Peter’s First Presentation

Overview

Peter presented Andrew Valls’s paper “Racial Justice as Transitional Justice” (Valls 2003). This paper has three main sections.

  1. The first is about the nature of transitional justice
  2. The second is about how the civil rights era in the US was a failed attempt at transitional justice
  3. And the third is about what to do going forward.

Each section is organized around three elements of transitional justice that are identified in the first sections: (i) punishment, (ii) compensation, and (iii) symbolic measures.

I thought the application of ideas about transitional justice to the US in the second part was one of the paper’s most interesting points. I had not thought of it that way but, having read the paper, I am persuaded.

However the first part is where most of the argument is developed and so that is where we devoted our attention. In this part of the paper, Valls tries to identify a position that incorporates both forward and backwards looking considerations. His thesis is as follows.

I will argue that transitional measures such as prosecution, compensation, and acknowledgement should be understood as necessary to create the conditions under which it is reasonable for all citizens to reconcile themselves to each other and to the successor regime. (Valls 2003, 56)
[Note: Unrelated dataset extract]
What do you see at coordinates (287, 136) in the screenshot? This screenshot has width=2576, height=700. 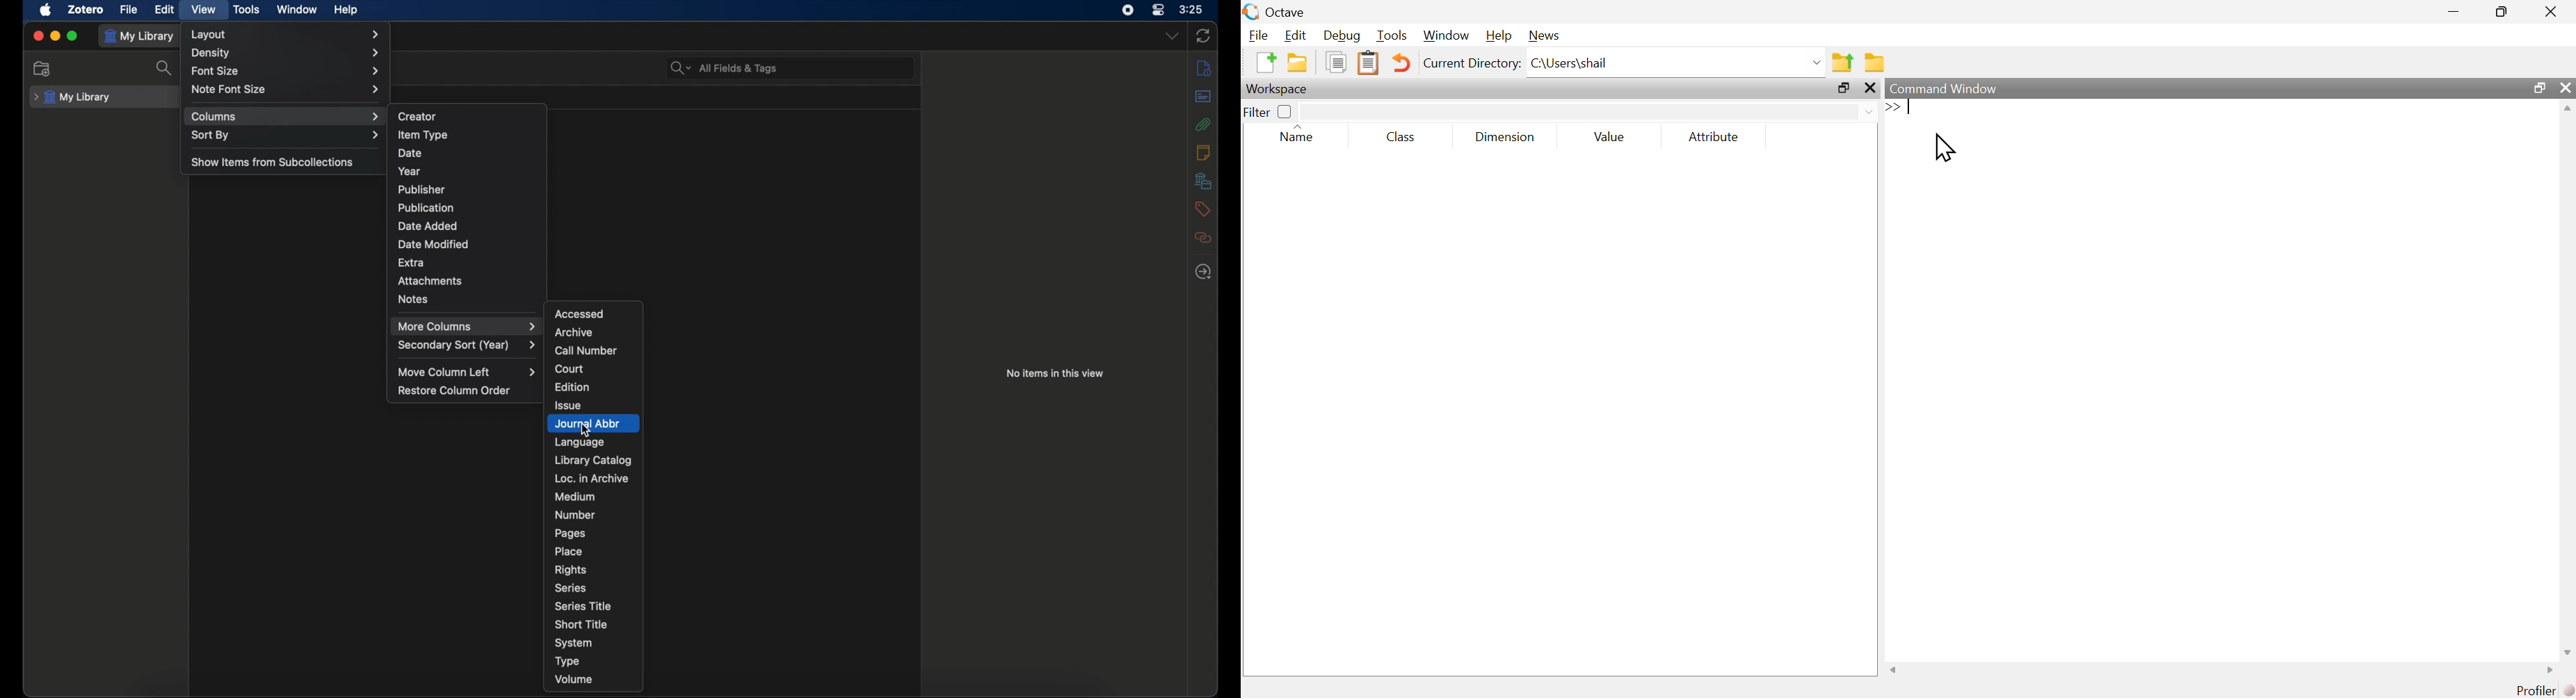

We talked a lot about his use of Rawls’s concept of a reasonable person and also about the differences between forward and backwards considerations.

I found his invocation of Rawls surprising because Rawls’s theory is exclusively forward looking. It asks what the parties in the original position would choose and the parties in the original position only care about forward looking considerations. They want to maximize their share of primary social goods and have no moral motivations at all. So they would not care about past injustice.
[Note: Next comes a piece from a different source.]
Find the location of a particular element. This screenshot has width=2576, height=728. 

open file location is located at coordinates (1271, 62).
I also found that while I was reading the article I started thinking that backwards and forwards looking considerations ought to be put on a more even footing. For instance, we care about forward looking considerations of justice because we care about people’s rights. But the same should be true of backwards looking considerations of justice: people who were treated unjustly in the past have a right to compensation. Similarly, while there are many reasons for qualifying our pursuit of backwards looking considerations of justice, the same can be said of forward looking ones. If paying off all of the compensation owed to victims of slavery would bankrupt the economy, that is a right not to do it. But the same is true of forward looking considerations: if ensuring genuinely equal opportunity in the future would bankrupt the economy, that is a reason not to do it.

One more thing. The line “to each according to his threat advantage is not a principle of justice” comes from Rawls (Rawls 1999, 122).

References

Rawls, John. 1999. A Theory of Justice. Revised edition. Cambridge: Harvard University Press.

Valls, Andrew. 2003. “Racial Justice as Transitional Justice.” Polity 36 (1): 53–71. doi:10.1086/POLv36n1ms3235423.